O mérito por cada vitória, por evidente, não é meu ou dos blogs: cada um é responsável por suas conquistas e a faculdade é de primeira linha, excelente. Todavia, fico feliz por ajudar e a felicidade é maior quando percebo que amigos tão caros estão presentes, são agradecidos (Lucia Helena Aparecida Rissi (minha sempre e querida amiga, a primeira da fila), João Mariano do Prado Filho e Silas Mariano dos Santos (adoráveis amigos guardados no coração), Renata Langone Marques (companheira, parceira de crônicas), Vinicius D´Agostini Y Pablos (rapaz de ouro, educado, gentil, amigo, inteligente, generoso: um cavalheiro), Sergio Tellini (presente, hábil, prático, inteligente), José Aparecido de Almeida (prezado por toda a turma, uma figura), entre tantos amigos inesquecíveis.
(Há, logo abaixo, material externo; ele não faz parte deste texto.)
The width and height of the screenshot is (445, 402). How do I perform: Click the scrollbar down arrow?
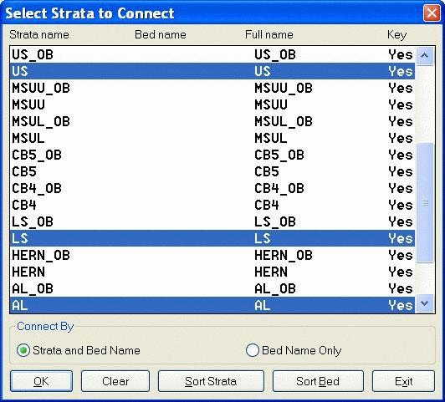click(425, 303)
Muitos deles contribuíram para as postagens, inclusive com narrativas para novas crônicas, publicadas no Recanto das Letras ou aqui, em “Causos”: colegas, amigos, professores, estagiando no Poupatempo, servindo no Judiciário.
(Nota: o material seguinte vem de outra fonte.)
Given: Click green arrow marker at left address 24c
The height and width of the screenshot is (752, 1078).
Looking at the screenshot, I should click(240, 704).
Também me impulsionaram os professores, seja quando se descobriam em alguma postagem, com comentários abonadores, seja pela curiosidade de saber como suas aulas seriam traduzidas (naturalmente os comentários jocosos não estão incluídos nas anotações de sala de aula, pois foram ou descartados ou apartados para a publicação em crônicas).

O bonde anda: esta é muito velha. A fila anda cai melhor. Estudos e cursos vão passando. Ficaram lá atrás as aulas de Contabilidade, Economia e Arquitetura. Vieram, desta feita, os cursos de pós do professor Damásio e da Gama Filho, ainda mais palestras e cursos de curta duração, que ao todo somam algumas centenas, sempre atualizados, além da participação no Fórum, do Jus Navigandi.

O material é tanto e o tempo, tão pouco. Multiplico o tempo disponível para tornar possível o que seria quase impossível. Por gosto, para ajudar novos colegas, sejam estudantes de Direito, sejam advogados ou a quem mais servir.

Esteja servido, pois: comente, critique, pergunte. Será sempre bem-vindo.